Examen tomodensitométrique couplé à une myélographie. Actuellement réservé aux patients contre indiqué à l’IRM
Etiologies :
Causes extradurales :
• La hernie discale responsable d’une névralgie cervico-brachiale compliquée d’une compression médullaire
• Le canal cervical étroit : défini par un rétrécissement du diamètre antéro-postérieur du canal cervical. Les manifestations cliniques associent une NCB (syndrome radiculaire), un syndrome rachidien chronique. Le syndrome médullaire est le plus souvent constitué par un syndrome pyramidal pouvant donner une claudication médullaire indolore.
• L’hématome extra-dural spinal. Le syndrome rachidien est brutal, intense. Il s’agit d’une complication classique mais exceptionnelle des traitements anticoagulants. Elle peut résulter d’une ponction lombaire sous anticoagulants.
• Les métastases vertébrales se caractérisent par un syndrome rachidien tenace, apparu pour des efforts minimes (fracture pathologique). Les localisations les plus fréquentes se situent au niveau du rachis dorsal (7/10 - 2/10 au niveau lombaire - 1/10 au niveau cervical). Elles peuvent compliquer l’évolution d’une néoplasie connue ou être inaugurale de la maladie.
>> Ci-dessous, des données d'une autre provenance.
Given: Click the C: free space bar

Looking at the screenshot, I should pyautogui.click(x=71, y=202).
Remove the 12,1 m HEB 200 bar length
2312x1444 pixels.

Les cancers les plus ostéophiles sont originaires de la prostate, du sein, de la thyroïde, du rein, du poumon, des testicules.
• L’épidurite néoplasique s’observe dans les hémopathies et les propagations loco-régionales des néoplasies.
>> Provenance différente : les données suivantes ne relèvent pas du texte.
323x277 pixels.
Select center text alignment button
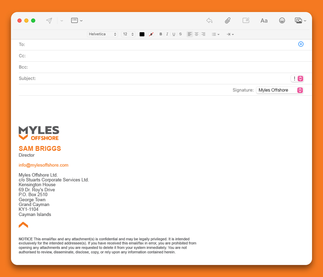tap(196, 34)
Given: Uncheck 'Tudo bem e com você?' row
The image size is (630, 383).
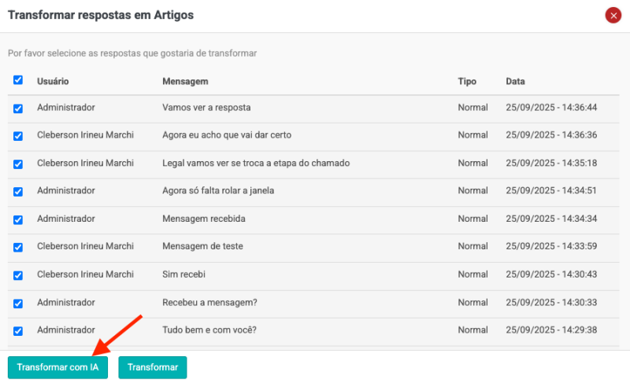Looking at the screenshot, I should pyautogui.click(x=18, y=331).
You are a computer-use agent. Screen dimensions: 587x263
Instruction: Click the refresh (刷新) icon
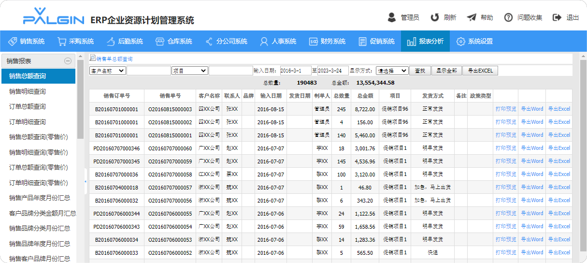click(x=435, y=17)
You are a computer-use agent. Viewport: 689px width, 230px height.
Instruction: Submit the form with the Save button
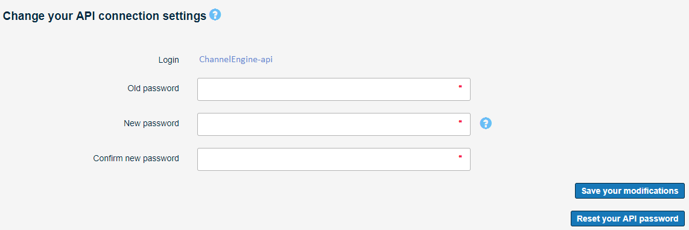click(630, 191)
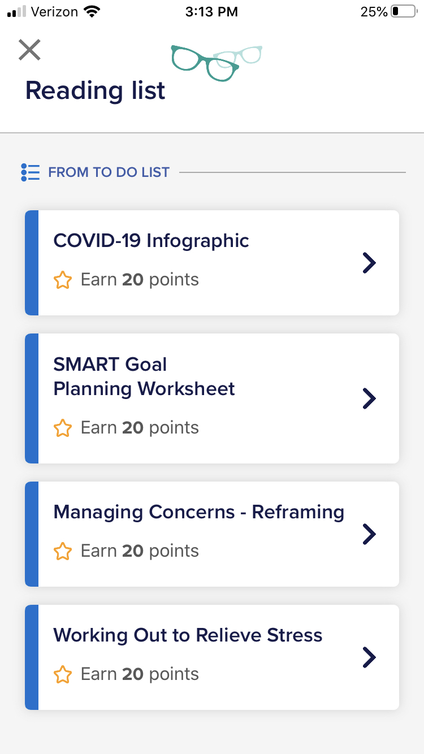The height and width of the screenshot is (754, 424).
Task: Tap Earn 20 points under COVID-19 Infographic
Action: tap(140, 280)
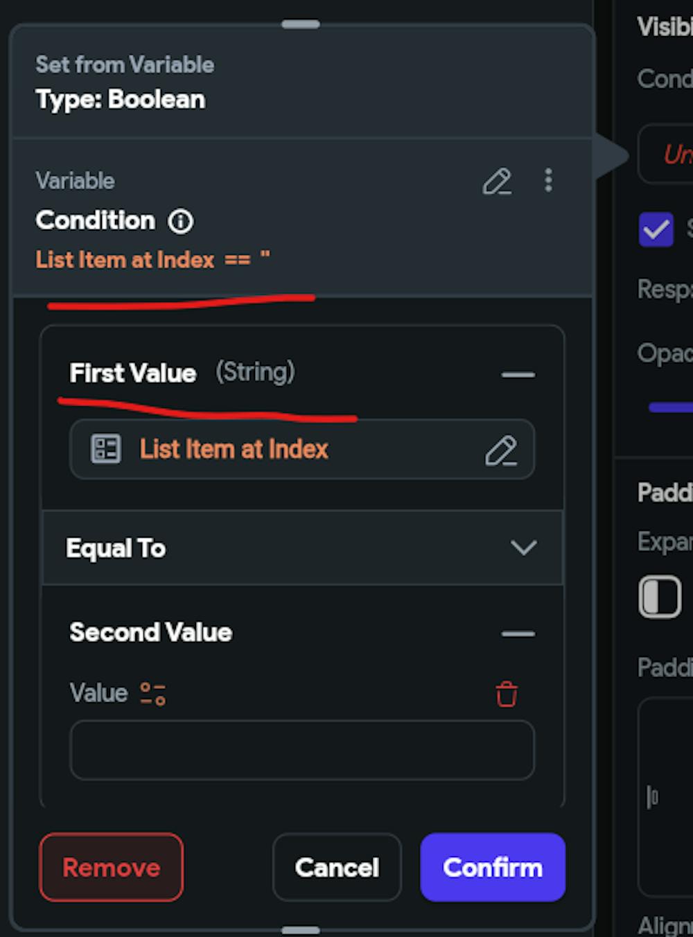The width and height of the screenshot is (693, 937).
Task: Click the list icon in First Value field
Action: (106, 449)
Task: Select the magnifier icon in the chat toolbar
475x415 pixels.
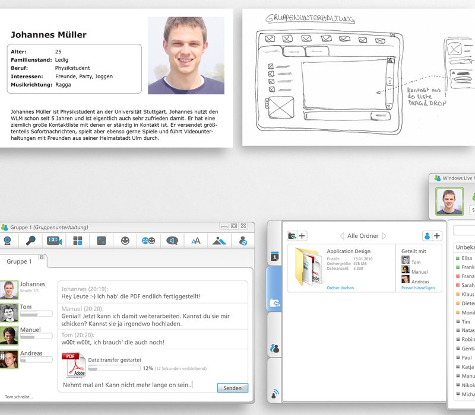Action: tap(31, 240)
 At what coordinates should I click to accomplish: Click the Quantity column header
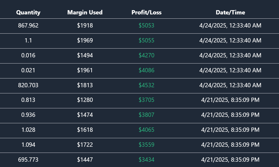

Causes intra-durales extra-médullaires :
• Les neurinomes ont comme caractère assez particulier de s’accompagner d’un syndrome douloureux à recrudescence nocturne. Ils s’accompagnent de modifications radiologiques souvent importantes. Le syndrome rachidien est modeste. Les tumeurs peuvent avoir un développement en sablier. Il faut rechercher une neurofibromatose.
• Les méningiomes ont une nette prédominance féminine, âge préférentiel de survenue 60 ans, région de prédilection : T6-T9. Cliniquement, ils se développent soit en région antéro-latérale, et donnent un tableau de Brown-Séquard, soit en région postérieure et donnent alors un tableau d’atteinte cordonale postérieure.
Causes intra-durales intra-médullaires.
• Astrocytomes : sujet jeune, pas de syndrome rachidien, tumeurs, en principe assez bénignes, sur le plan histologique, mais mauvais pronostic sur le plan fonctionnel car souvent très étendues et sur le plan carcinologique du fait de la difficulté d’exérèse et de la mauvaise radiosensibilité.
• Ependymomes : donnent un tableau centromédullaire, surviennent chez le sujet jeune (Rappel : peuvent donner des tableaux de syndrome de la queue de cheval lorsqu’ils sont développés à partir du filum terminal). Syndrome douloureux assez constant, parfois au premier plan.
• Angiomes caverneux : localisations rares de ces hamartomes vasculaires. Donnent des tableaux assez brutaux dont le pronostic fonctionnel est assez bon. Le risque d’une récidive hémorragique incite à proposer une exérèse chirurgicale.
Le traitement
Il est principalement chirurgical en urgence, parfois radiothérapique en urgence sur les épidurites néoplasiques. L’urgence du traitement repose sur le risque d’aggravation brutale et non réversible de la compression médullaire par ischémie.